Founded in 2017, CND operates a CLIA-certified laboratory in Phoenix, Ariz. The company launched the Syn-One Test in 2019 as the world’s first commercially available test to detect, visualize, and quantify phosphorylated alpha-synuclein located in cutaneous nerve fibers.
CND has recently been awarded a $3 million Phase II Small Business Innovation Research grant from the National Institute of Neurological Disorders and Stroke of the National Institutes of Health (NIH). This is the third such award for the company to study and advance the clinical application of the Syn-One Test.
“The results from this study could greatly expand the possibilities for Syn-One as a cutaneous neurodiagnostic test, as we explore the utility of identifying phosphorylated alpha-synuclein deposition in the prodromal stage of neurodegenerative diseases,” says Todd Levine, MD, CND’s chief medical officer and principal investigator for the study, in a release. “Synucleinopathies represent a devastating group of diseases that evolve over many years and even decades. Being able to detect phosphorylated alpha-synuclein in patients with RBD could allow us to treat and even prevent debilitating diseases like [Parkinson’s disease] and [dementia with Lewy bodies] before they fully develop. The success of future treatments for these disorders will be tied to how precisely and early we can understand the patient’s pathology.”
REM sleep behavior disorder is one of the earliest pre-motor manifestations of neurodegenerative disease and is often present 10 to 15 years prior to diagnosis of Parkinson’s disease, dementia with Lewy bodies, or multiple system atrophy. A majority of these individuals are at risk of converting to another synucleinopathy in their lifetimes.
CND’s Syn-One Test uses three small skin biopsies collected from a patient in a physician’s office to detect and visualize the presence of misfolded, phosphorylated alpha-synuclein, the abnormal form of a naturally-occurring protein that is the pathological hallmark of the synucleinopathies including REM sleep behavior disorder.
Titled the Syn-Sleep Study, CND’s 80-patient, multicenter clinical investigation will collaborate with the North American Prodromal Synucleinopathy Consortium, which is conducting a larger, longitudinal research initiative with patients diagnosed with REM sleep behavior disorder.
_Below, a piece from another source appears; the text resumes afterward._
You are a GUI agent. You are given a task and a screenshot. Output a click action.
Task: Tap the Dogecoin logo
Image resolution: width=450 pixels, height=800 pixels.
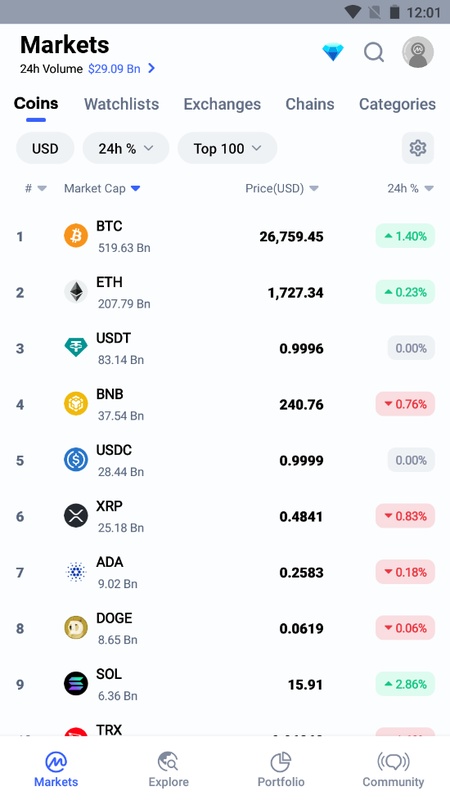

CND’s NIH-supported study aims to use the Syn-One Test and artificial intelligence software to confirm the presence of phosphorylated alpha-synuclein in patients with clinically suspected RBD and predict the disease’s conversion to a more advanced synucleinopathy like Parkinson’s and dementia with Lewy bodies.
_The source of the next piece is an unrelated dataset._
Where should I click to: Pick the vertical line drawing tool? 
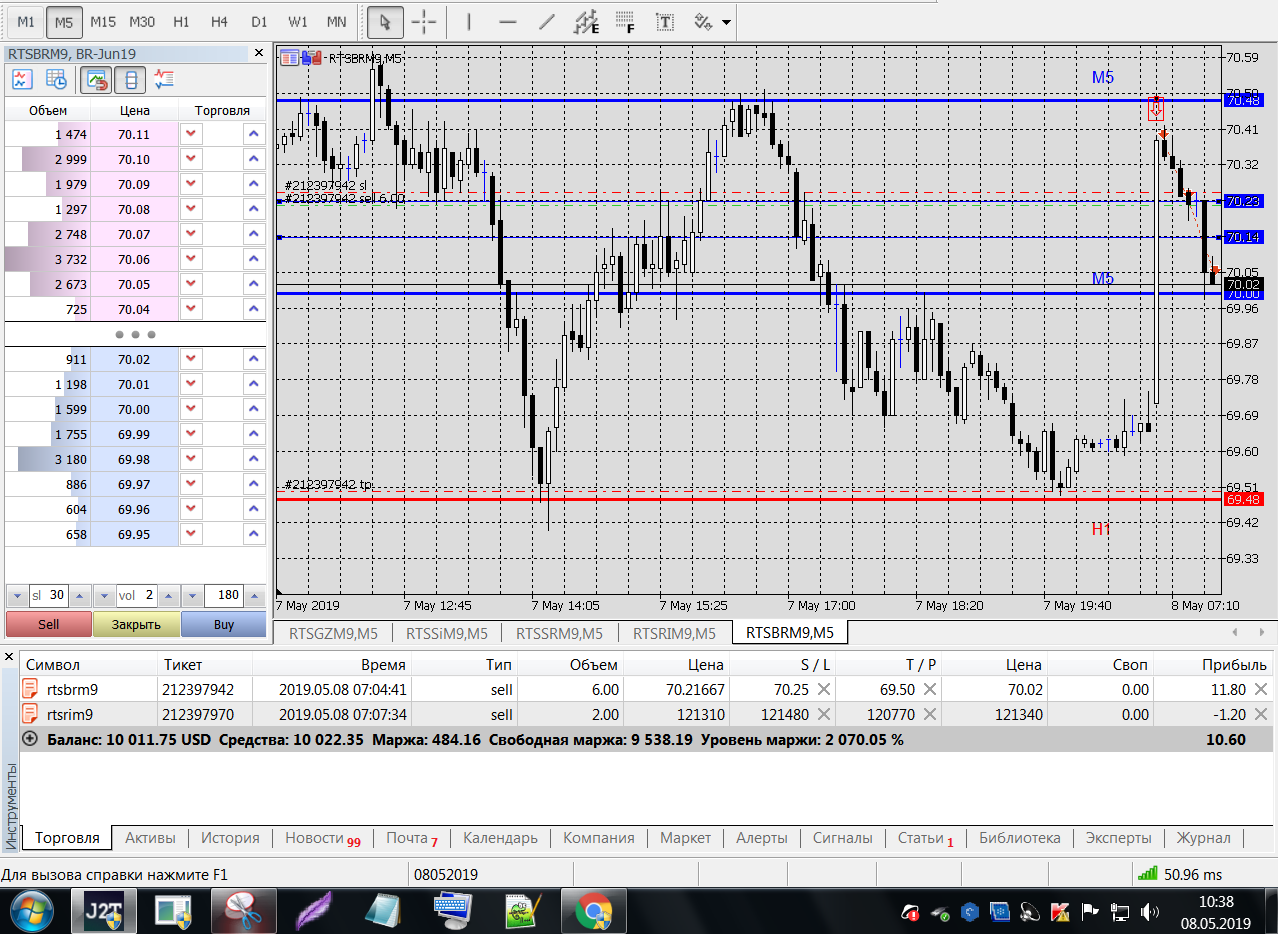(x=470, y=21)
Achieving these aims would allow clinicians to use Syn-One as a diagnostic tool early in the disease process and facilitate the application of disease-modifying therapies and other evidenced-based interventions for patients in the future.
“Identifying prodromal markers of neurogenerative disease is essential for research and clinical care,” says Mitchell Miglis, MD, clinical associate professor of neurology and neurological sciences and psychiatry and behavioral sciences at Stanford University, in a release. “This is especially significant in those with RBD, a prodromal manifestation of synuclein-driven neurodegenerative disease that represents a window for potential therapy. Cutaneous alpha-synuclein, as measured in the Syn-One Test, is one such biomarker, and can be used to help confirm the underlying pathology in RBD, as well as to help identify patients for future clinical trials.”